(Stored records)
Start of Block

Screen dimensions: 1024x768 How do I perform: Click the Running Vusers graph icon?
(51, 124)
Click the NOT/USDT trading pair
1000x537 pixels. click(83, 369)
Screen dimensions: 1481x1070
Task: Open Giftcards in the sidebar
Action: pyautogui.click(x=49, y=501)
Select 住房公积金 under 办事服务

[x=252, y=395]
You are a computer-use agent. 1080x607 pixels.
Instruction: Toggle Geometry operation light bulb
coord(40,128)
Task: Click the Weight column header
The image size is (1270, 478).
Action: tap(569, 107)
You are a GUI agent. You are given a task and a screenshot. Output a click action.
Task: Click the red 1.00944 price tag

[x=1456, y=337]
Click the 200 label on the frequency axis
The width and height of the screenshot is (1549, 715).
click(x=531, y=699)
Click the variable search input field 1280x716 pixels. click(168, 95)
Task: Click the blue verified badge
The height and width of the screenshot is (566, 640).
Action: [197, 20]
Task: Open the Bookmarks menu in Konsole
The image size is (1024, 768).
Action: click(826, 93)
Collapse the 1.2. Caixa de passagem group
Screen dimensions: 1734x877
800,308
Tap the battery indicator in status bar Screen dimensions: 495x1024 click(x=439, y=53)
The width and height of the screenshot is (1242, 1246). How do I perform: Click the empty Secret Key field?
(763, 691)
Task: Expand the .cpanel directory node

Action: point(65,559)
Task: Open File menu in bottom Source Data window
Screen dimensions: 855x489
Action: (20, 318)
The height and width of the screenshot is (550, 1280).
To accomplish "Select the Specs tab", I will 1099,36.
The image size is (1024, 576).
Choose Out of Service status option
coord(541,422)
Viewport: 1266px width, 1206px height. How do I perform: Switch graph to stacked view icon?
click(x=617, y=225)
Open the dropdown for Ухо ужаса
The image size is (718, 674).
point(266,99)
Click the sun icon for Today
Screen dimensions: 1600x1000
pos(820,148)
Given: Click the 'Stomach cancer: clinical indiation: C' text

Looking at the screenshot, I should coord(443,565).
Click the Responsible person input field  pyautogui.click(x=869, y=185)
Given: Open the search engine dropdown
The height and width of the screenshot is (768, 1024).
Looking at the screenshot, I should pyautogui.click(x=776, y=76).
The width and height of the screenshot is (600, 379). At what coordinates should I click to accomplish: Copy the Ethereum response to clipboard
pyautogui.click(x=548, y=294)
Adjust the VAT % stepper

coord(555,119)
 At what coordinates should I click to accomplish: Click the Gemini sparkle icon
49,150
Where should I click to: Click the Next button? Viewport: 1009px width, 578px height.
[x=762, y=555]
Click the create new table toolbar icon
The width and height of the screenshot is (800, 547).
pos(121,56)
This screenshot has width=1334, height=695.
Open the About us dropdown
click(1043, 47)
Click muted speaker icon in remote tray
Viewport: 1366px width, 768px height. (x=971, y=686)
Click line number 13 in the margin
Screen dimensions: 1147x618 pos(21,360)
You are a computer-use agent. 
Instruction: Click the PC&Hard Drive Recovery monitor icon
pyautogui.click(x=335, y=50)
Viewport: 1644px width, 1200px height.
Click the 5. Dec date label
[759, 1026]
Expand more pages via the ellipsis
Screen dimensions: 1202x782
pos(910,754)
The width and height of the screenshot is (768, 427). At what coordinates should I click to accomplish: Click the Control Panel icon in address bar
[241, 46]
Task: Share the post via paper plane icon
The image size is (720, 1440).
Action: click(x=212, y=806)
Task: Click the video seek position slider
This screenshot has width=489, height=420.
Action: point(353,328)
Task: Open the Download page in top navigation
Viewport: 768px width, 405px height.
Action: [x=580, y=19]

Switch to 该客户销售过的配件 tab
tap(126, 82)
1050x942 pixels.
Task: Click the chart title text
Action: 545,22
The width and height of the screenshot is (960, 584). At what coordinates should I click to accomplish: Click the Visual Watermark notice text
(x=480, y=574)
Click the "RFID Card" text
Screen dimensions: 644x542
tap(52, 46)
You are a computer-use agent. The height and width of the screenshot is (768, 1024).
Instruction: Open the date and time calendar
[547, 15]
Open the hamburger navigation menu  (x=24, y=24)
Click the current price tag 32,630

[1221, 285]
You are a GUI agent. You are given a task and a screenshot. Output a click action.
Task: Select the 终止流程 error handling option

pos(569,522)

End of Block

Set down, from the entries above, exactly the lines from the one with "Click the create new table toolbar icon" up to and including the one with "Task: Share the post via paper plane icon", and no other lines.

SOLUTION:
Click the create new table toolbar icon
The width and height of the screenshot is (800, 547).
pos(121,56)
This screenshot has width=1334, height=695.
Open the About us dropdown
click(1043, 47)
Click muted speaker icon in remote tray
Viewport: 1366px width, 768px height. (x=971, y=686)
Click line number 13 in the margin
Screen dimensions: 1147x618 pos(21,360)
You are a computer-use agent. 
Instruction: Click the PC&Hard Drive Recovery monitor icon
pyautogui.click(x=335, y=50)
Viewport: 1644px width, 1200px height.
Click the 5. Dec date label
[759, 1026]
Expand more pages via the ellipsis
Screen dimensions: 1202x782
pos(910,754)
The width and height of the screenshot is (768, 427). At what coordinates should I click to accomplish: Click the Control Panel icon in address bar
[241, 46]
Task: Share the post via paper plane icon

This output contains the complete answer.